*** Block opens ***
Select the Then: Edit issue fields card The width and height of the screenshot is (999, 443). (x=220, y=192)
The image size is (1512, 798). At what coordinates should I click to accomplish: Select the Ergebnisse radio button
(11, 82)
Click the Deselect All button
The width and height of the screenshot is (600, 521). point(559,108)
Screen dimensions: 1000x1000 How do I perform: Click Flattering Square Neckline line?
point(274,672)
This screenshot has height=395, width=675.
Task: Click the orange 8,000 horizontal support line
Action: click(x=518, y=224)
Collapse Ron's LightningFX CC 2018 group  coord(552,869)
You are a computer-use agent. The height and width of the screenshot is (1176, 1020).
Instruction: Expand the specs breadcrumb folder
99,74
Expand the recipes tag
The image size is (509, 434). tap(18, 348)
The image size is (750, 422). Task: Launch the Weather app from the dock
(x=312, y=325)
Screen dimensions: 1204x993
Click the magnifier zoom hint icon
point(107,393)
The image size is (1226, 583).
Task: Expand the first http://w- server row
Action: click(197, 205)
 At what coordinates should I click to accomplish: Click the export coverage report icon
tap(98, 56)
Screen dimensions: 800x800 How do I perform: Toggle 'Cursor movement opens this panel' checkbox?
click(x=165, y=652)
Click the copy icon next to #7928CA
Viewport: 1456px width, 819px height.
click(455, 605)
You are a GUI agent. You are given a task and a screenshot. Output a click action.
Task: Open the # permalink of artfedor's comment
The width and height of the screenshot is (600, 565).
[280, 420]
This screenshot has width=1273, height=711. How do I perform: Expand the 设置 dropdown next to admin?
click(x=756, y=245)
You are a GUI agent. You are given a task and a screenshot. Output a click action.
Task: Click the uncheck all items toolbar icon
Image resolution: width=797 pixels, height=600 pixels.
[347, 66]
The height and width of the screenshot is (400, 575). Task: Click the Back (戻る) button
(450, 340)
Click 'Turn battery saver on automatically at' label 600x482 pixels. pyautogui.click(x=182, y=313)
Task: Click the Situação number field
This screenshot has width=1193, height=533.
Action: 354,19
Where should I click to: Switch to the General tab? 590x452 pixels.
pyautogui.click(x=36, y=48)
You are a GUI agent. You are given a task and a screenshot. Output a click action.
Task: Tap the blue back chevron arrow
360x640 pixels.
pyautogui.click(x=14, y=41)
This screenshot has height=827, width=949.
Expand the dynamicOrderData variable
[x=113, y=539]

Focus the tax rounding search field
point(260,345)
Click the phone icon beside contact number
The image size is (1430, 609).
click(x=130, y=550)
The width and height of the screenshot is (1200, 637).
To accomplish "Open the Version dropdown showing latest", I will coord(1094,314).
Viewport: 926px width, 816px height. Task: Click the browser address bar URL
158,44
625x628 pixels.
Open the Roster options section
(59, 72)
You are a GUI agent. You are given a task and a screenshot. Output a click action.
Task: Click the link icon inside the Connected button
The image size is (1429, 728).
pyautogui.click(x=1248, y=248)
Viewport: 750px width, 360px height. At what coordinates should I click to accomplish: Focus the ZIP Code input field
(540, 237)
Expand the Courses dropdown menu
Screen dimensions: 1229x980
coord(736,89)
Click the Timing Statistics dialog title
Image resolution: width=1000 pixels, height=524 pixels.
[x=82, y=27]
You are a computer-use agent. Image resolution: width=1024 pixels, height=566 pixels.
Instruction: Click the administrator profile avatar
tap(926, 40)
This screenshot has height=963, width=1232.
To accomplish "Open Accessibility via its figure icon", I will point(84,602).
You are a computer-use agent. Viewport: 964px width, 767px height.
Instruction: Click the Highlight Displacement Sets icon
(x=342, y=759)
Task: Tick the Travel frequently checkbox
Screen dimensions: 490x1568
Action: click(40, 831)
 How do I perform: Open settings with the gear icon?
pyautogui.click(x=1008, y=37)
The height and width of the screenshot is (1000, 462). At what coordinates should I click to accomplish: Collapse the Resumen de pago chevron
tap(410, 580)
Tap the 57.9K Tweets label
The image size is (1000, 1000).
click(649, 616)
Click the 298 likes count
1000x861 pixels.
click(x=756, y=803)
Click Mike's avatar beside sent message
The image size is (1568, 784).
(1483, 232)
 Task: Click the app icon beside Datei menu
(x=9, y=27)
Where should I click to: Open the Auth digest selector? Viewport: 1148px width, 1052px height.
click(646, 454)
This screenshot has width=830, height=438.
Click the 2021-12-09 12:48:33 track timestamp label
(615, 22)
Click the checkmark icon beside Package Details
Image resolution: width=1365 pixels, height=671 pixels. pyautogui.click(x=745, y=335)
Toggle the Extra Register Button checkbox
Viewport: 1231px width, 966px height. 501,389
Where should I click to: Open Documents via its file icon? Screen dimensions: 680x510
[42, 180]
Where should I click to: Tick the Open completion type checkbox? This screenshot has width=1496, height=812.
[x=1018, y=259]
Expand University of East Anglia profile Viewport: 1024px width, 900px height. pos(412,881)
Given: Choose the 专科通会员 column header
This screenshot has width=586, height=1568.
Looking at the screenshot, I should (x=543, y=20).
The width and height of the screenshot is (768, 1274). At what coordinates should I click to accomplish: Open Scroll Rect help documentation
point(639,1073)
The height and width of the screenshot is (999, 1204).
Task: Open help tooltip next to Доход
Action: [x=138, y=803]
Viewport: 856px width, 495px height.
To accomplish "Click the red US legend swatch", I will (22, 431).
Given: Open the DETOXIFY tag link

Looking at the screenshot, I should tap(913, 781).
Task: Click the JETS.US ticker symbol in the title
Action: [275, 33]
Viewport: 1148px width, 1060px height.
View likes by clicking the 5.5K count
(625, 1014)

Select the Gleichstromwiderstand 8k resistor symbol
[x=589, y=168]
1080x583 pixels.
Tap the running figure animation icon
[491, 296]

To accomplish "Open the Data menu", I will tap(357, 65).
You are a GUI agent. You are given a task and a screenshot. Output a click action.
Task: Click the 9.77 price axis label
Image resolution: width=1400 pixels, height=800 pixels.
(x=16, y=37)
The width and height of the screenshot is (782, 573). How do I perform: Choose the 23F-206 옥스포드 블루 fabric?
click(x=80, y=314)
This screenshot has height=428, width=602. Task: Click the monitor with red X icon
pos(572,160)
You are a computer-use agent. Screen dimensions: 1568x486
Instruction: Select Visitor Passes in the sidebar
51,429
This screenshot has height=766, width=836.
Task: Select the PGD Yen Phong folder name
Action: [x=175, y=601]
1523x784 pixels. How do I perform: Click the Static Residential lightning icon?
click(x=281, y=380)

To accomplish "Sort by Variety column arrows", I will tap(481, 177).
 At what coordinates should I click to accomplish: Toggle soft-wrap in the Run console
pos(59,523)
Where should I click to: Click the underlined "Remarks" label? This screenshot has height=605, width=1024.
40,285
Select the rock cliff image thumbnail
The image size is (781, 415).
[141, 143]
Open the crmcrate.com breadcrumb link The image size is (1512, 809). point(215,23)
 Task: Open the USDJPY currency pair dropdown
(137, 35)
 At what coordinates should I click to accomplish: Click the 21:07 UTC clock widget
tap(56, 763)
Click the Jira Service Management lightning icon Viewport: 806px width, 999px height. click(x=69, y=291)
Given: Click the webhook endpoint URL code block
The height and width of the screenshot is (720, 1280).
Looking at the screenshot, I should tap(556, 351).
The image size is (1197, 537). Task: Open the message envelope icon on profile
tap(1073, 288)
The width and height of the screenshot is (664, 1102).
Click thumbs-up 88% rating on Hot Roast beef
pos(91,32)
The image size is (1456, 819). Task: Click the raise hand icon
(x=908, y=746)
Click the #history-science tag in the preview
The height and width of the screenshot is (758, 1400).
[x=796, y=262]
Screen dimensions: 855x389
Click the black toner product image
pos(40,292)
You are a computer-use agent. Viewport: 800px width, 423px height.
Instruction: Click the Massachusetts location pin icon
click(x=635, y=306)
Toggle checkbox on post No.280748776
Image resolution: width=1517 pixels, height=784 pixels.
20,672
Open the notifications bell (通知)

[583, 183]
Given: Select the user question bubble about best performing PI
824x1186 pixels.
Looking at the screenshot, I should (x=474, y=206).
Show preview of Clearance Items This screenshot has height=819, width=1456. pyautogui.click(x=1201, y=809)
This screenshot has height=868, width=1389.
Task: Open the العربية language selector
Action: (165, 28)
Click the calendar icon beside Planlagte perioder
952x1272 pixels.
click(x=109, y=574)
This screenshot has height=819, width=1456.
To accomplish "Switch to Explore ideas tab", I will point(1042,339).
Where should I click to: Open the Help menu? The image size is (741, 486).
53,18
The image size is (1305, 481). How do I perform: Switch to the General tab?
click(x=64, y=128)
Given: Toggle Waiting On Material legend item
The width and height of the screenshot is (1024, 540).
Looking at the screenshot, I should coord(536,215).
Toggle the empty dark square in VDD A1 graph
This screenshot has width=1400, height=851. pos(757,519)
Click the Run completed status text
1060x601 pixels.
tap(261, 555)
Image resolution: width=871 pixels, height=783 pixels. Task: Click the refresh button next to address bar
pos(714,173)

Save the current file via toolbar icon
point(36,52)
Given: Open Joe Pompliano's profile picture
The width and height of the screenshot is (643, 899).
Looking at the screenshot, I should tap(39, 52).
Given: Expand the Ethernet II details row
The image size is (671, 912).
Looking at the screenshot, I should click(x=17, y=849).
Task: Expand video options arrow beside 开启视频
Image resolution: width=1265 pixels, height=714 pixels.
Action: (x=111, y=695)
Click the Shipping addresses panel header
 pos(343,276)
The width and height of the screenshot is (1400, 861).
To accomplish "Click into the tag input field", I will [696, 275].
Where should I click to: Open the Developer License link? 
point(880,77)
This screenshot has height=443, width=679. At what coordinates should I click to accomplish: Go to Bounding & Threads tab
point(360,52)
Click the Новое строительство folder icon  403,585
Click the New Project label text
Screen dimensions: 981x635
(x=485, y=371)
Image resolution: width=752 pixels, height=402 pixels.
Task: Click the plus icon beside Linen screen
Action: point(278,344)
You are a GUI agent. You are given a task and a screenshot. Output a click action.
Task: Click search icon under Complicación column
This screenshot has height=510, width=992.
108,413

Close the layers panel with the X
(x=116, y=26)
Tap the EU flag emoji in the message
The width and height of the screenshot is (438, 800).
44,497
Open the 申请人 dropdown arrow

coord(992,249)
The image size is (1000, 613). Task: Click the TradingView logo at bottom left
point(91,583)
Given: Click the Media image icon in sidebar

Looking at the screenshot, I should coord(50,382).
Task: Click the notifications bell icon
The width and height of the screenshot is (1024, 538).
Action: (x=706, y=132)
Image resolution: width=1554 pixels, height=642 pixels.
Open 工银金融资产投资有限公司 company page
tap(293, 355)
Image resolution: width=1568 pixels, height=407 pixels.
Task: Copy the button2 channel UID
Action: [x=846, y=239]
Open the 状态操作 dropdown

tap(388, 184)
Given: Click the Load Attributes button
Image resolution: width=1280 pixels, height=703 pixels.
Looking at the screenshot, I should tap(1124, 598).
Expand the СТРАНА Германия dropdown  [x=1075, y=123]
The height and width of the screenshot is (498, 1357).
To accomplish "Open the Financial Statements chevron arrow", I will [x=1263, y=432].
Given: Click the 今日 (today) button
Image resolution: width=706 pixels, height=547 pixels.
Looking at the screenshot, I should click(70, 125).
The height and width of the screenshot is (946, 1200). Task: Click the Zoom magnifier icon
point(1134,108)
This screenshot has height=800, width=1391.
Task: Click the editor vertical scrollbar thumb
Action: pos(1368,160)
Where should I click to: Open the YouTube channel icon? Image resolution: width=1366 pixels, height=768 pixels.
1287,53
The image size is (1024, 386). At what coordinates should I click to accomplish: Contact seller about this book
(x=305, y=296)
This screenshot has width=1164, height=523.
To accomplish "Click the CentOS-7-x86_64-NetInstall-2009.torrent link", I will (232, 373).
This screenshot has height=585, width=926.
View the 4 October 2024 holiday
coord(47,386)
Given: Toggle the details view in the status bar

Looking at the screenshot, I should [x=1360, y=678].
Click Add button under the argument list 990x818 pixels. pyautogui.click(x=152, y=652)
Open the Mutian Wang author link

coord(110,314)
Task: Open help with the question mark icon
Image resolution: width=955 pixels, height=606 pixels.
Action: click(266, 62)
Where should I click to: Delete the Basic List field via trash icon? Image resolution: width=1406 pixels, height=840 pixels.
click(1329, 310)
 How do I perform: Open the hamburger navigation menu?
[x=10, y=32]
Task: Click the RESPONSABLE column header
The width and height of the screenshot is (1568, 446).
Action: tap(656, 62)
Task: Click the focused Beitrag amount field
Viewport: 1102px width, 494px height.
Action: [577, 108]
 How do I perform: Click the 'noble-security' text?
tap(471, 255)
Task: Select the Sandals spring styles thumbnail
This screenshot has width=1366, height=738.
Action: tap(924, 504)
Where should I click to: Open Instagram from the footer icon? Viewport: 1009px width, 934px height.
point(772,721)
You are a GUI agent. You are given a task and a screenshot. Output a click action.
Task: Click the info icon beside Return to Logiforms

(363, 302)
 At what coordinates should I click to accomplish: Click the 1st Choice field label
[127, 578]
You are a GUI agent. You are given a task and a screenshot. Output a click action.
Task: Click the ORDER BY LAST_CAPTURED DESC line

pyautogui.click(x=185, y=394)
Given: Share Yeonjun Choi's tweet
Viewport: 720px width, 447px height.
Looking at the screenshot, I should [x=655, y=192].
*** Block closes ***
● What to work on: From the listing above, copy every line where the string "thumbnail" is found.

● Response for this exercise:
Select the rock cliff image thumbnail
Task: Select the Sandals spring styles thumbnail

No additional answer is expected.